Парень бережно поднял лапоть, понес к коню. Хотел было в ту же седельную сумку запихнуть, да пожалел домового – замерзнет ведь. Сунул за пазуху.
Овин догорал, смердя черным дымом. На могильный холм с кривовато воткнутым крестом падали редкие снежинки. На столб для отработки равновесия глядеть не хотелось – в особенности на бурые пятна, виднеющиеся на его поверхности.
Вот и все. Будто и не было этих пяти лет…
Никита решительно схватил коня за гриву и запрыгнул в седло.
Большого опыта в обращении с лошадьми у него не было. Так, ездил несколько раз без седла на водопой.
Казалось бы – чего сложного? На спину коню вскочил, поводья в руки, пятками стукнул и – вперед! Ан нет… Мышастый постоянно лез в самую чащу, поворачивал вовсе не в ту сторону, в которую хотел Никита. Останавливался, руководствуясь лишь собственными желаниями. Да и шагать начинал, можно сказать, когда сам надумал. Он мотал головой так сильно, что горе-всадник пару раз едва не получил в лоб. Игриво взбрыкивал, словно испытывая седока. Слава Богу, держался парень крепко, и конь вскоре оставил попытки освободиться.
И все равно, первый день до вечера езда превратилась для Никиты в сплошное мучение.
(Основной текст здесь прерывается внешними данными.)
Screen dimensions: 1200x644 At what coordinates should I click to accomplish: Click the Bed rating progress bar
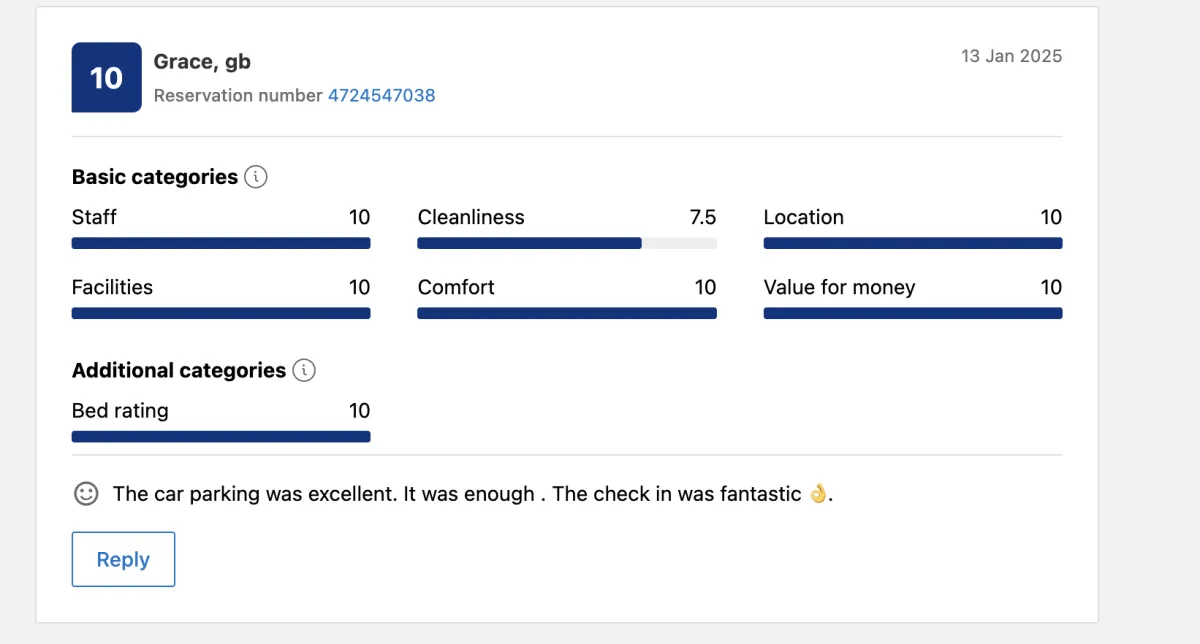221,436
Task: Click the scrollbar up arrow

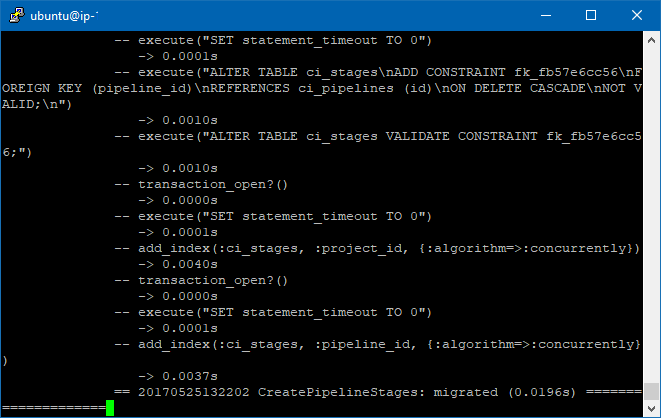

Хорошо хоть никто не видел, а то засмеяли бы. В особенности княжеские дружинники или татары, привыкшие к седлу с самого детства.
В конце концов парень уяснил-таки, что удерживать повод нужно не слишком сильно, но не отпуская его, чтоб свободно болтался. Что, когда хочешь повернуть коня, нужно один повод натягивать, а второй придерживать, иначе удила изо рта выскочат, и придется их обратно запихивать. Что нельзя крепко прижимать конские бока голенью, потому что он тогда начинает прибавлять ходу и может поскакать. К этому прибавились и многие другие мелочи, которые и в голову не могут прийти человеку, привыкшему в путешествиях больше полагаться на свои ноги.